● INPUT DATA:
▼▼▼

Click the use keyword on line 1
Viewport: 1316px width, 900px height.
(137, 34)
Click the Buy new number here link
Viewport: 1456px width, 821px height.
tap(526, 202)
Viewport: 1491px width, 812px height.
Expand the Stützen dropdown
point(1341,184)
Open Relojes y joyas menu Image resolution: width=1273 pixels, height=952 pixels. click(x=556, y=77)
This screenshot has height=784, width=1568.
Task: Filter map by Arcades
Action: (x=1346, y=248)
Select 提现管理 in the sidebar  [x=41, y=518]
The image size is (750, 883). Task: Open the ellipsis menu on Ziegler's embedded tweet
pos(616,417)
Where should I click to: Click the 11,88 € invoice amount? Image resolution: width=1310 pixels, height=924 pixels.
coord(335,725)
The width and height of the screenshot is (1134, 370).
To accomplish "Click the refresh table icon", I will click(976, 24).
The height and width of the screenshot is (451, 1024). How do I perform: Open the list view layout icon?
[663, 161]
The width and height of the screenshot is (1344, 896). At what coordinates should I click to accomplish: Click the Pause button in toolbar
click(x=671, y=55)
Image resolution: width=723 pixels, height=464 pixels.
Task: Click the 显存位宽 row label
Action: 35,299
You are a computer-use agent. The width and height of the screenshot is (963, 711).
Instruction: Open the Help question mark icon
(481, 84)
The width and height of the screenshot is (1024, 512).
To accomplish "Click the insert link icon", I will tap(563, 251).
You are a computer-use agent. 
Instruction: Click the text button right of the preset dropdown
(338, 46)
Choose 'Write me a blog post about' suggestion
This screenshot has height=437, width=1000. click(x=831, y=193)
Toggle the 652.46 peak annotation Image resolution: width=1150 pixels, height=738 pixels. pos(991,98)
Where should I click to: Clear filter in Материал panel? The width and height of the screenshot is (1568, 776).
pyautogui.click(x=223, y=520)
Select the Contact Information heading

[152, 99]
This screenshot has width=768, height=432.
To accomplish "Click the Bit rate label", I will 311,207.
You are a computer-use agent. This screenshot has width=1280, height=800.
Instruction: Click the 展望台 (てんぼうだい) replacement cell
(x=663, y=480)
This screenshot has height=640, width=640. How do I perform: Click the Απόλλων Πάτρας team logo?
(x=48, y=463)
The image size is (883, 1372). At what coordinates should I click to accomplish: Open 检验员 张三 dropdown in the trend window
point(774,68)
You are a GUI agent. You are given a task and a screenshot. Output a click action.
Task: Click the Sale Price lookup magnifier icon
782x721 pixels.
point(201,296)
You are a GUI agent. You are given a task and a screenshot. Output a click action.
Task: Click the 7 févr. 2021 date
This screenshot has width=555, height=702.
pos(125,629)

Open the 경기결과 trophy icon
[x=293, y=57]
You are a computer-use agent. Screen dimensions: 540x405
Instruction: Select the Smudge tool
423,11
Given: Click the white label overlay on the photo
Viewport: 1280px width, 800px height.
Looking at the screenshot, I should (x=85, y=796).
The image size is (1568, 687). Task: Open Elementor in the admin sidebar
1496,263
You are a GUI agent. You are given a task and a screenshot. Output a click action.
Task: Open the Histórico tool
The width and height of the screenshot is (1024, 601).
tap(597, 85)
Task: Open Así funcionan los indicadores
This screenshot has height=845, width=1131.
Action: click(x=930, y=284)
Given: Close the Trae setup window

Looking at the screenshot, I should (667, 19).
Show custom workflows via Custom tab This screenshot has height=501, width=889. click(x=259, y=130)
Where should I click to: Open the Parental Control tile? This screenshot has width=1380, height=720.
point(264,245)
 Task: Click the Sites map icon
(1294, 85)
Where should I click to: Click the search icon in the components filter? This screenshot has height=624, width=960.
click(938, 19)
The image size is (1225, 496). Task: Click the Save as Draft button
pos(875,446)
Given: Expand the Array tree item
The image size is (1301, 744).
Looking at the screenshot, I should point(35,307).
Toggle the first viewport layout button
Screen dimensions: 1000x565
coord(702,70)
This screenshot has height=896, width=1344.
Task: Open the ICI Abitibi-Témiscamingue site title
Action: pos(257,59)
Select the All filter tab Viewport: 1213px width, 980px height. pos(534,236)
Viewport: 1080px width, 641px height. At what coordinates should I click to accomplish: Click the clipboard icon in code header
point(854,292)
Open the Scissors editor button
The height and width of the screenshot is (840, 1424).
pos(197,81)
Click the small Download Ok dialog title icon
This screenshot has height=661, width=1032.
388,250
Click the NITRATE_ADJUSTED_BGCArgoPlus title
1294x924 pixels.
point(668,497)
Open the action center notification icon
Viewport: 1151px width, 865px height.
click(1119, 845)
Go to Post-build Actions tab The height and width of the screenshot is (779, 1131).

▲▲▲

● WORK TASK: Using the data above, show each line where "computer" occurs.

● RESPONSE:
You are a computer-use agent. The width and height of the screenshot is (963, 711).
You are a computer-use agent. 
You are a computer-use agent. This screenshot has width=1280, height=800.
You are a computer-use agent. Screen dimensions: 540x405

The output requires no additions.